◆ ACTION ITEM:
Below are records. Find each line in them that holds the word "computer" and copy it.

[Saved entries]
▼▼▼
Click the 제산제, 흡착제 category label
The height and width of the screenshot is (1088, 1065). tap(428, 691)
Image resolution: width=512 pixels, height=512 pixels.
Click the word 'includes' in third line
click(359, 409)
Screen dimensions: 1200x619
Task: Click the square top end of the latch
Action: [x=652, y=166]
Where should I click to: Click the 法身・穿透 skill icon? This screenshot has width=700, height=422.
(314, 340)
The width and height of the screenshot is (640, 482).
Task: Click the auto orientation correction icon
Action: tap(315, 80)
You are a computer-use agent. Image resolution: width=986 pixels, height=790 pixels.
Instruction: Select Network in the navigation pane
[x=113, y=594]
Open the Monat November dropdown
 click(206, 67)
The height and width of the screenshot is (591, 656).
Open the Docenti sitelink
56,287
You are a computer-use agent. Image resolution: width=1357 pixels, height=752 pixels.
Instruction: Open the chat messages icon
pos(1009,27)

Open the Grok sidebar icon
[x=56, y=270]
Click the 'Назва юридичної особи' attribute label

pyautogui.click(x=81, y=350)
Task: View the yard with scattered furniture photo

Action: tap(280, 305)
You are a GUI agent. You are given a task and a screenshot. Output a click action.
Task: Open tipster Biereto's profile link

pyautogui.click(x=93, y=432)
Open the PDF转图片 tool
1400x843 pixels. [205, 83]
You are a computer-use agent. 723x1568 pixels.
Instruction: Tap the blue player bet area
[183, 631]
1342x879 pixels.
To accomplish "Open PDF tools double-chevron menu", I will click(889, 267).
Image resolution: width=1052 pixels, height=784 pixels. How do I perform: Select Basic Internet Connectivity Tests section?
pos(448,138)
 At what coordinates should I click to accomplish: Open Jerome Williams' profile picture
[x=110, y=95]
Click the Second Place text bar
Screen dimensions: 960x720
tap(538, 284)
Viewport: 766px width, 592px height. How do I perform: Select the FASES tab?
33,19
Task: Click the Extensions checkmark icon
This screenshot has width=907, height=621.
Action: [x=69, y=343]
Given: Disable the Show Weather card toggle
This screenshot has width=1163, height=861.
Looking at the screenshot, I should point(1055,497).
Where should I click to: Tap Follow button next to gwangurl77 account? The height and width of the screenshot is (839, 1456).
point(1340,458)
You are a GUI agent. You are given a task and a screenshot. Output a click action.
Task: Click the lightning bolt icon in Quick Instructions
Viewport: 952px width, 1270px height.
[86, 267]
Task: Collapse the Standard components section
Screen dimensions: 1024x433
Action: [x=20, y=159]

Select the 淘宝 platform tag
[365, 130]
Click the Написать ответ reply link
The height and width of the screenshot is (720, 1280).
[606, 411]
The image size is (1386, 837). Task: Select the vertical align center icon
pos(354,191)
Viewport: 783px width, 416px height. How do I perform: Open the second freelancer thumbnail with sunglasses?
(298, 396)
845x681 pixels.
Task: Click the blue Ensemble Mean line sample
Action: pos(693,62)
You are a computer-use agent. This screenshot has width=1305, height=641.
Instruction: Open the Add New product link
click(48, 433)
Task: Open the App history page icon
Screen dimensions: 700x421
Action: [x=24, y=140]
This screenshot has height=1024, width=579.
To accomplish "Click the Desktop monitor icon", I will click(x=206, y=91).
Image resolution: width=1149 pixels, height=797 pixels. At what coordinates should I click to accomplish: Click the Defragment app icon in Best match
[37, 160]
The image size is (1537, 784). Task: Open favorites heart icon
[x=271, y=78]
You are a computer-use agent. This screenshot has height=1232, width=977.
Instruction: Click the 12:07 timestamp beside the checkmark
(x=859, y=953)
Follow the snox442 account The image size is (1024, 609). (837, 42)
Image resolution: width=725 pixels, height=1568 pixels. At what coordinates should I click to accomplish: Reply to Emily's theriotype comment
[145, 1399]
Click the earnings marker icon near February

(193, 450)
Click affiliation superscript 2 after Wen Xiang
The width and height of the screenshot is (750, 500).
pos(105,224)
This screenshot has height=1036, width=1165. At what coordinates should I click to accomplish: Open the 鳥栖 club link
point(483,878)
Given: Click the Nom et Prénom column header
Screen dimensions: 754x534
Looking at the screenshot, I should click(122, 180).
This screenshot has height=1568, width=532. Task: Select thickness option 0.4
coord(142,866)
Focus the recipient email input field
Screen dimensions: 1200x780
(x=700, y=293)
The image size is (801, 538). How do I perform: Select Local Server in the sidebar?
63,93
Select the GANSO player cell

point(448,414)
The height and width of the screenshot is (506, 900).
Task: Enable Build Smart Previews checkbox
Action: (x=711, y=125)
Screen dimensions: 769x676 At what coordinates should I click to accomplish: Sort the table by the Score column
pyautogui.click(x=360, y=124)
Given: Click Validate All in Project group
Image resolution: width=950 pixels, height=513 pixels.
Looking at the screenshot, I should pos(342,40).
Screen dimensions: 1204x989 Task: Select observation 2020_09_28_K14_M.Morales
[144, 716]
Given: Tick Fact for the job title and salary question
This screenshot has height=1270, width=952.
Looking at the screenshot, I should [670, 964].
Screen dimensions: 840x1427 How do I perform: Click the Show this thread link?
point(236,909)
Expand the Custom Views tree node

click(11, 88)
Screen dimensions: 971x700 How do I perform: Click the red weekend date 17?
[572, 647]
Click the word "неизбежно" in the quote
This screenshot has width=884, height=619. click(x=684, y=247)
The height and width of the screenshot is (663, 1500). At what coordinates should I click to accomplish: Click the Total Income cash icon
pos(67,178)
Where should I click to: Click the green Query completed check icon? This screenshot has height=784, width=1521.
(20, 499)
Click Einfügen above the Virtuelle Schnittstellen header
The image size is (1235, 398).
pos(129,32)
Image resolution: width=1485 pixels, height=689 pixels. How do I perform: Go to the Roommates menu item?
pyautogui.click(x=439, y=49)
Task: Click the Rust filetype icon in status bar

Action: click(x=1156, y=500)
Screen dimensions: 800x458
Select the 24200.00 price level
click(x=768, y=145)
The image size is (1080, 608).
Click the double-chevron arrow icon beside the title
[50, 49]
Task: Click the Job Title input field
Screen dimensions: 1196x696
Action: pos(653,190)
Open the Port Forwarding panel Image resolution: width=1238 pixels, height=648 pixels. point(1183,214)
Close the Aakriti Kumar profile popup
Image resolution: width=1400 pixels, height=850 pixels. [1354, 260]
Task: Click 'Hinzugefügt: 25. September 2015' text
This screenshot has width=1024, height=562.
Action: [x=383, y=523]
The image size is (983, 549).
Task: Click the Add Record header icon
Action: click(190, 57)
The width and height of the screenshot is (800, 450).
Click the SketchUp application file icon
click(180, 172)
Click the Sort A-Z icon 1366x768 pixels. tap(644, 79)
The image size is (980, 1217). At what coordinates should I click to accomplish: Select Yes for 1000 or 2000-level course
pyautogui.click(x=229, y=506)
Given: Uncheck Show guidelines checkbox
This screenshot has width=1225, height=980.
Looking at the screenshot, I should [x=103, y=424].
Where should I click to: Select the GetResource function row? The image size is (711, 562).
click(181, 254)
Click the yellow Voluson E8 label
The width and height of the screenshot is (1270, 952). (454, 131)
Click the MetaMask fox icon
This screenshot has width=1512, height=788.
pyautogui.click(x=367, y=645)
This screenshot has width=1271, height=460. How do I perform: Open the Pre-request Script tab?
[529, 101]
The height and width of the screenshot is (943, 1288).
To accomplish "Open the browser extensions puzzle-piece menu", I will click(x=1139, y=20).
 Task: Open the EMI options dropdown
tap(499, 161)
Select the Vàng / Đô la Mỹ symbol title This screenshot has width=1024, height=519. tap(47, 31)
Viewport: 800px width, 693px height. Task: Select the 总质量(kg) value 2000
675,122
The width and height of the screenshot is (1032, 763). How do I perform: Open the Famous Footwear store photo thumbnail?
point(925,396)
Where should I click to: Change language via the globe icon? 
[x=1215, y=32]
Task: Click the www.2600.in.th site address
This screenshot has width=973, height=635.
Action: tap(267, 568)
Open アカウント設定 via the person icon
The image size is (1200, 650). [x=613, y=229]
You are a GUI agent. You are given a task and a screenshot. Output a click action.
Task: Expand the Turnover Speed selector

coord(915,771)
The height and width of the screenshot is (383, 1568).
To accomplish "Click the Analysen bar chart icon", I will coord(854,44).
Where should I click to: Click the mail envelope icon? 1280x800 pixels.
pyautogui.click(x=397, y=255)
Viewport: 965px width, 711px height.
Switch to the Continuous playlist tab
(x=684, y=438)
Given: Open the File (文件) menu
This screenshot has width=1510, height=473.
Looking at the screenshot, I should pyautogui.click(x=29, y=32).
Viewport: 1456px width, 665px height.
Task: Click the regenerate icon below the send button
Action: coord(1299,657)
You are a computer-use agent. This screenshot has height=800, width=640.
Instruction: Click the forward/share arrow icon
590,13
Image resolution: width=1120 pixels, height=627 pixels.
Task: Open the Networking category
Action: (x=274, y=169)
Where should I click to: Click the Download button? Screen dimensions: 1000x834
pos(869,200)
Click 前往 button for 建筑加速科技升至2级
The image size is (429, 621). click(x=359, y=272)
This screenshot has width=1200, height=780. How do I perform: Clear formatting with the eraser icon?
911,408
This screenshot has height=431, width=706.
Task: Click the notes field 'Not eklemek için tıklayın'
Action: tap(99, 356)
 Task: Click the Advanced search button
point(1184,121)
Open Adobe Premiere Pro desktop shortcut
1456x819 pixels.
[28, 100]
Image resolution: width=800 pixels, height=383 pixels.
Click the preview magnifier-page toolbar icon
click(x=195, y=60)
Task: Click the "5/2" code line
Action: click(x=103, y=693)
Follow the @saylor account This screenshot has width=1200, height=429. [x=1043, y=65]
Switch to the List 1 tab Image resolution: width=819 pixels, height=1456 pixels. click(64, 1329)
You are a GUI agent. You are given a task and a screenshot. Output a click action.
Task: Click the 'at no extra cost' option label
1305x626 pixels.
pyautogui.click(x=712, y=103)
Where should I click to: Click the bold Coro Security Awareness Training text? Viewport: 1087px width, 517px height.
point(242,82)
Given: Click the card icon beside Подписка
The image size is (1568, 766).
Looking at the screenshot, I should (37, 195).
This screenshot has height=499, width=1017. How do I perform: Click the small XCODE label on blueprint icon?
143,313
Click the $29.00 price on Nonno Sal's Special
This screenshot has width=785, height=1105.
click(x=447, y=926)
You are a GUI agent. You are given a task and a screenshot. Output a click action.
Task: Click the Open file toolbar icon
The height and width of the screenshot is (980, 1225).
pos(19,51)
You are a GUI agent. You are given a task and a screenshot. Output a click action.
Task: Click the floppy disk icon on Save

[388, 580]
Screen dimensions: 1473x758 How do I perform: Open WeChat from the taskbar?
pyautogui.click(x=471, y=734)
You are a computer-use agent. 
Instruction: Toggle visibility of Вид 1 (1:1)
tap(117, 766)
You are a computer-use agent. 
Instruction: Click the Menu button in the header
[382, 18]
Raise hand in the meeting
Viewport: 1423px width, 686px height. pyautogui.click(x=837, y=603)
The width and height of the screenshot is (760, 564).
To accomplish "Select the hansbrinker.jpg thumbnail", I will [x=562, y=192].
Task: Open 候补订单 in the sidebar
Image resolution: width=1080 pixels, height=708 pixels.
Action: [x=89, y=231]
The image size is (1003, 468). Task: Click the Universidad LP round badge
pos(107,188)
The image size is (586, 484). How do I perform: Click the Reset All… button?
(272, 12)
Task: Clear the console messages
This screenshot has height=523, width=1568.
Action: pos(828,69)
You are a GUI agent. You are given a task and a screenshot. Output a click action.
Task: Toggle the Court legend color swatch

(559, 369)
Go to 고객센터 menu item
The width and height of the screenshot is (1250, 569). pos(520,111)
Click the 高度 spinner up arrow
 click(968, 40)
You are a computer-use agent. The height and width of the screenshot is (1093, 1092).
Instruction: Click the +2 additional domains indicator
▲▲▲
◆ ANSWER SPACE:
You are a computer-use agent. Image resolution: width=986 pixels, height=790 pixels.
You are a computer-use agent. Image resolution: width=1357 pixels, height=752 pixels.
You are a computer-use agent. 723x1568 pixels.
You are a computer-use agent. This screenshot has width=1305, height=641.
You are a computer-use agent. This screenshot has height=1232, width=977.
You are a computer-use agent. This screenshot has height=800, width=640.
You are a computer-use agent. 
You are a computer-use agent. 
You are a computer-use agent. The height and width of the screenshot is (1093, 1092).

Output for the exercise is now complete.